----- STUDY MATERIAL -----

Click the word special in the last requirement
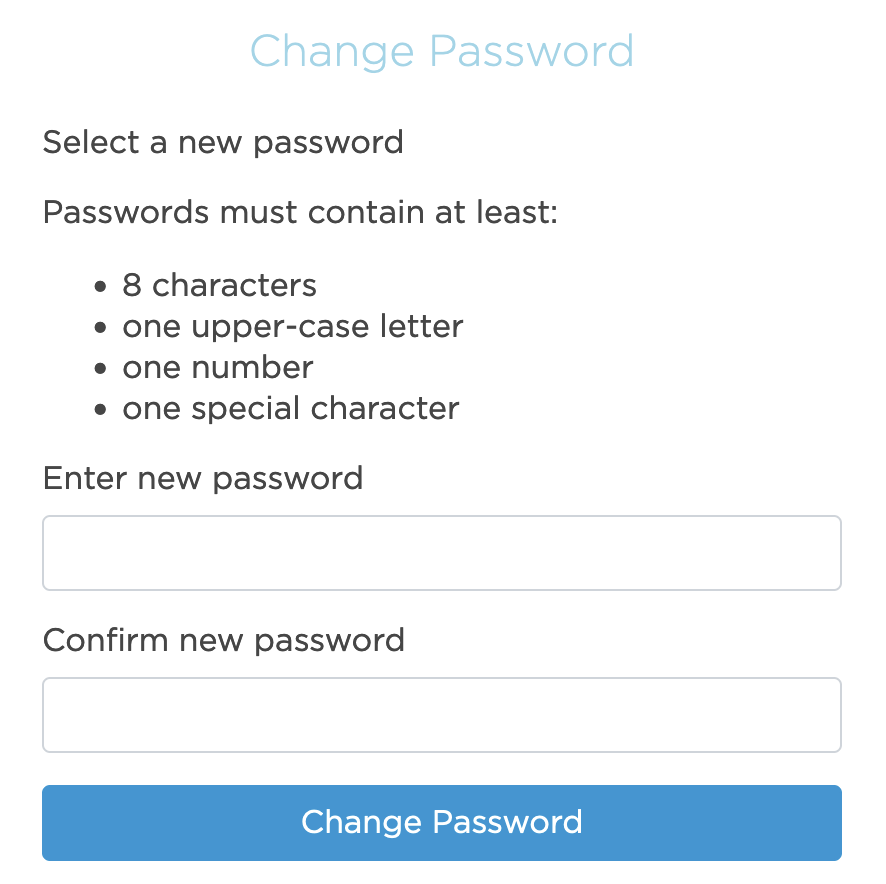Viewport: 886px width, 884px height. [x=246, y=409]
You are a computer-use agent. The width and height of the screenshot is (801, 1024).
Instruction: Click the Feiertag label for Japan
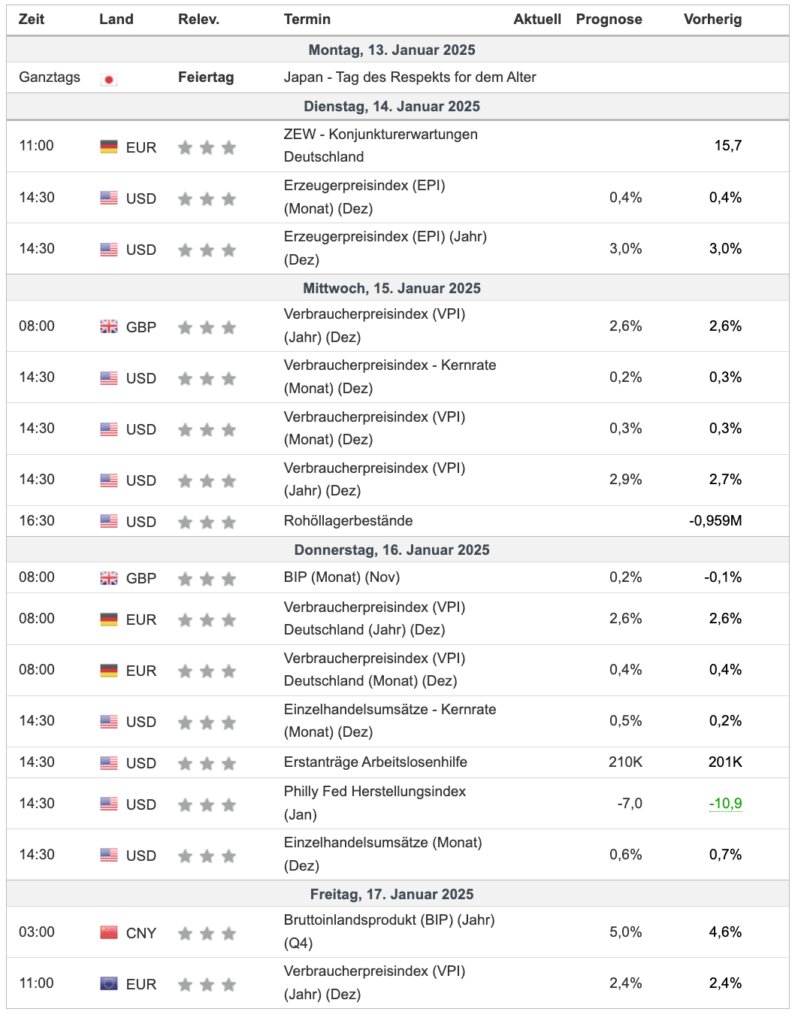pos(206,77)
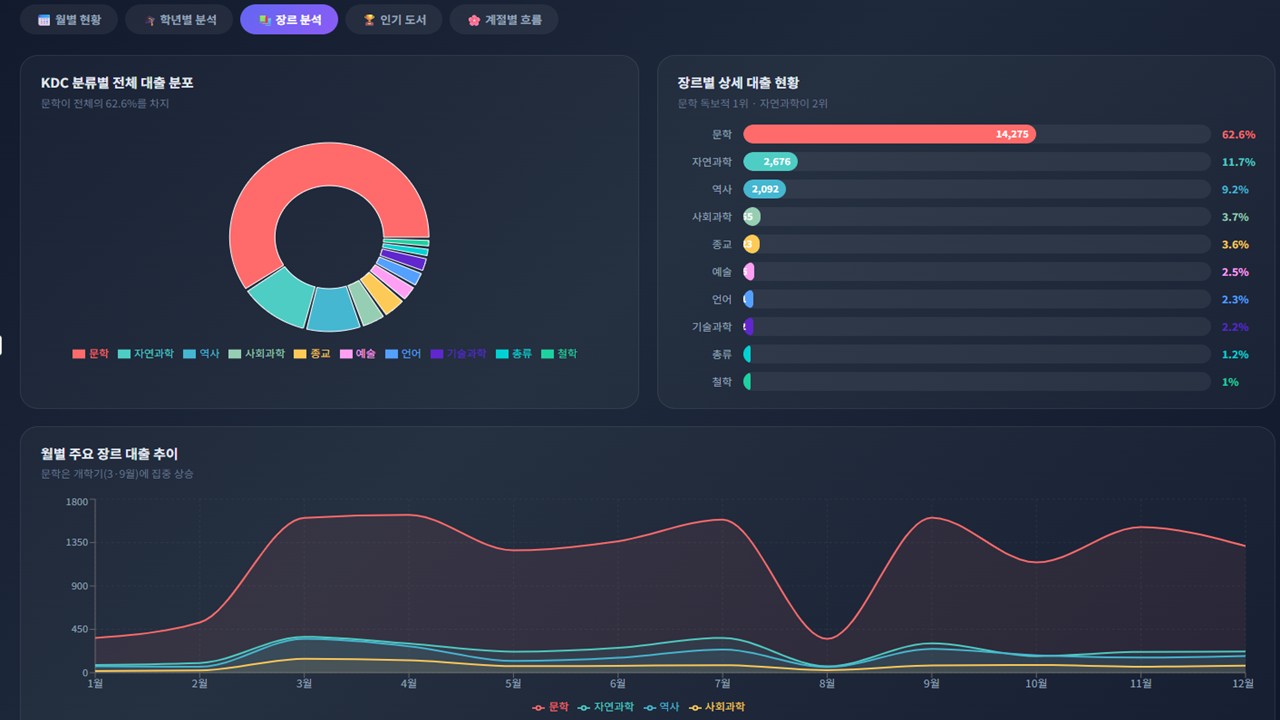Screen dimensions: 1280x720
Task: Click the flower icon on 계절별 흐름
Action: 474,20

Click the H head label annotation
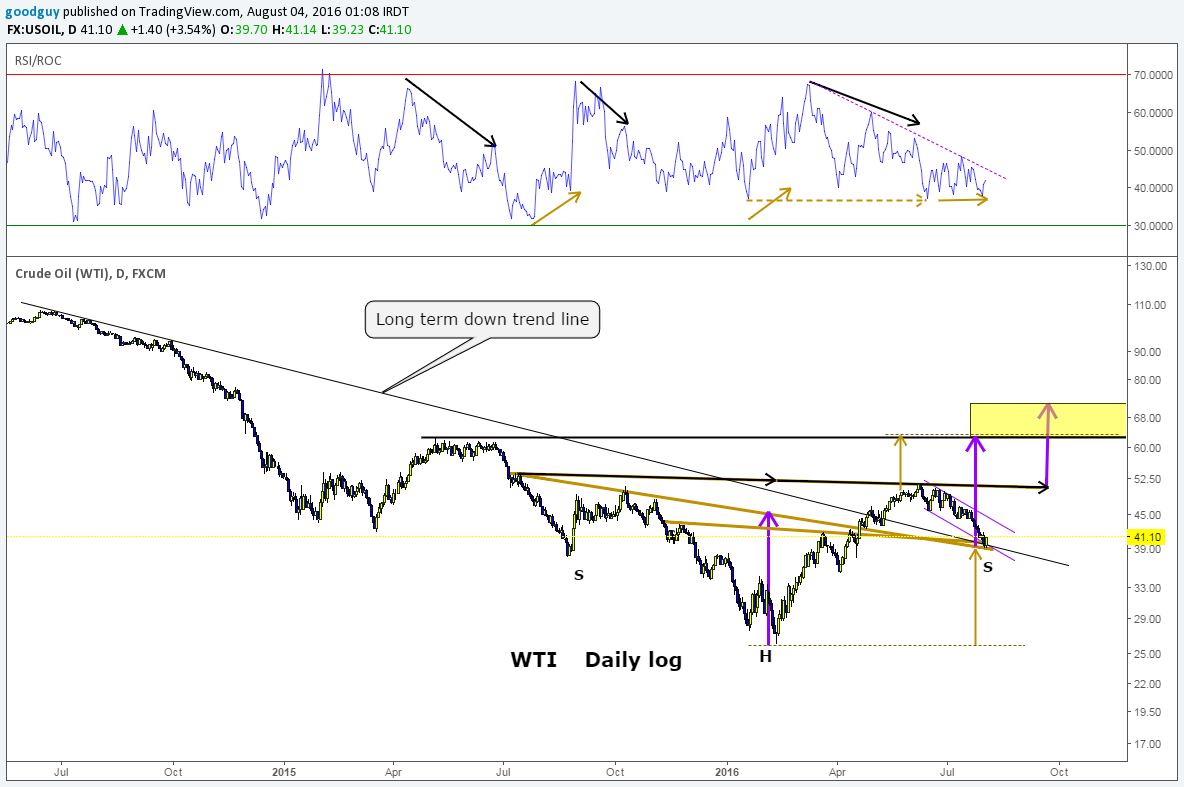tap(765, 656)
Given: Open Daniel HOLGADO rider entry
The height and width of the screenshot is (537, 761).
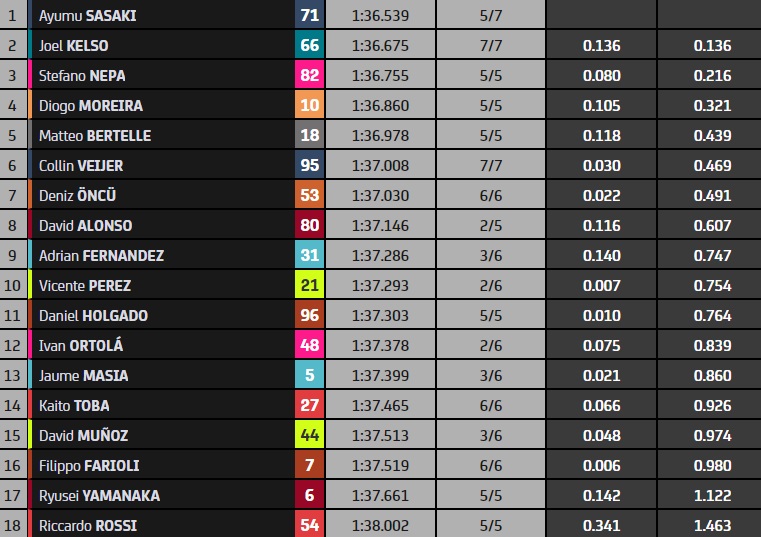Looking at the screenshot, I should tap(93, 316).

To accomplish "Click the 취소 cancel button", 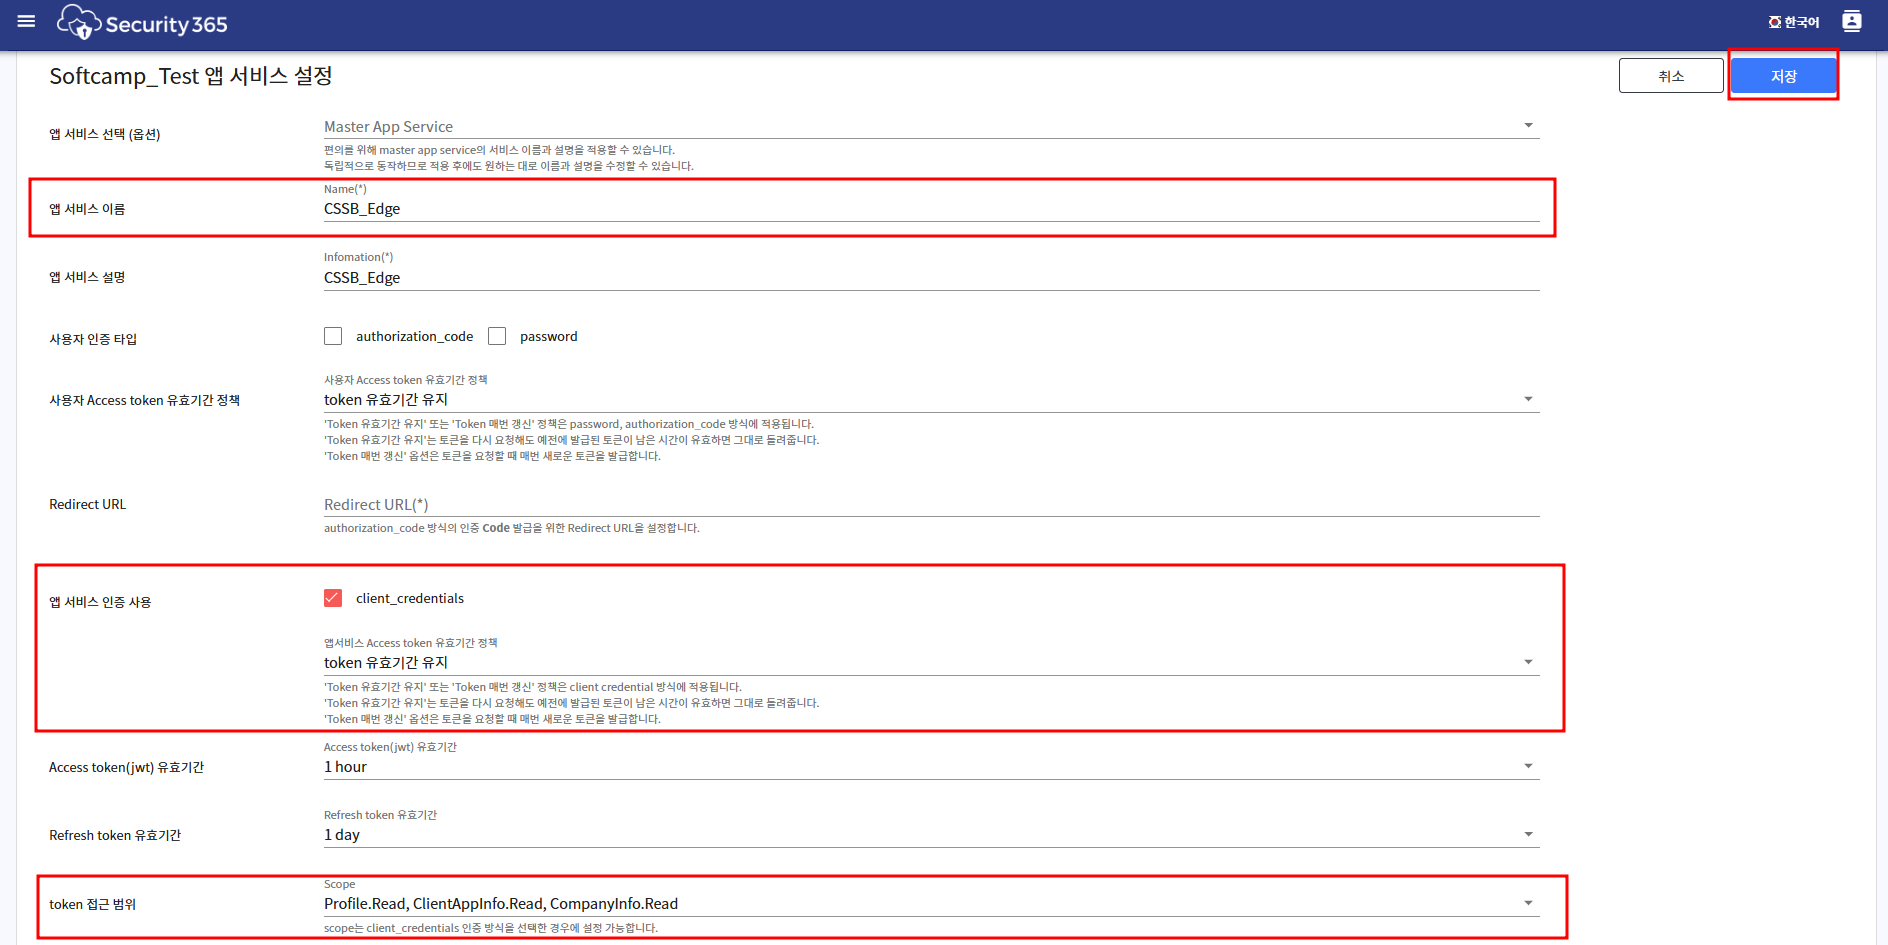I will pos(1670,76).
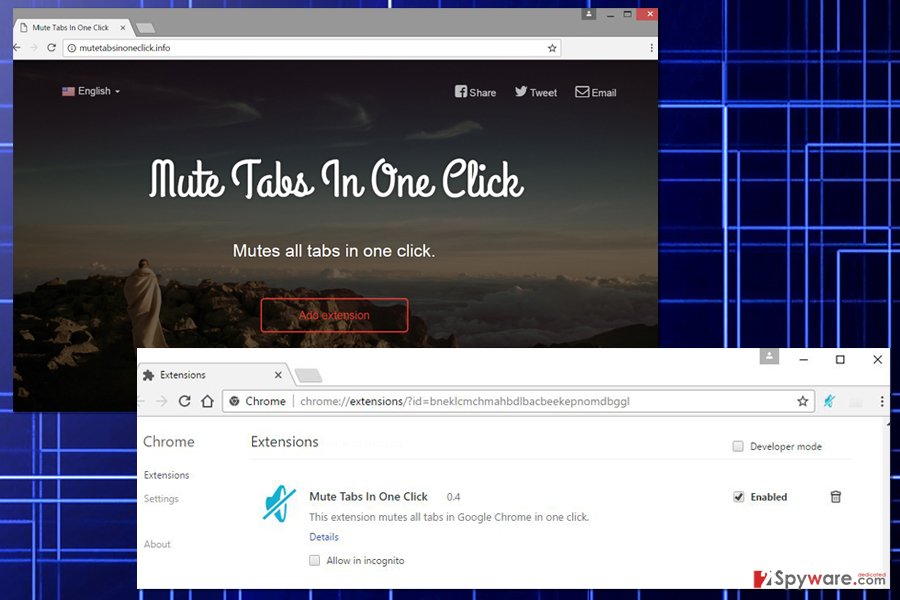The height and width of the screenshot is (600, 900).
Task: Switch to the Mute Tabs In One Click tab
Action: click(x=70, y=28)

-----

ACTIVITY: Every line from the first line of the entries above through the line with "Given: Open Daniel HOLGADO rider entry" must be repeated exactly, and pictures must not be.

RESULT FOR THIS EXERCISE:
Click the word special in the last requirement
Viewport: 886px width, 884px height. [x=246, y=409]
You are a computer-use agent. The width and height of the screenshot is (801, 1024).
Instruction: Click the Feiertag label for Japan
pos(206,77)
Screen dimensions: 1280x720
Task: Click the flower icon on 계절별 흐름
Action: 474,20

Click the H head label annotation
tap(765, 656)
Given: Open Daniel HOLGADO rider entry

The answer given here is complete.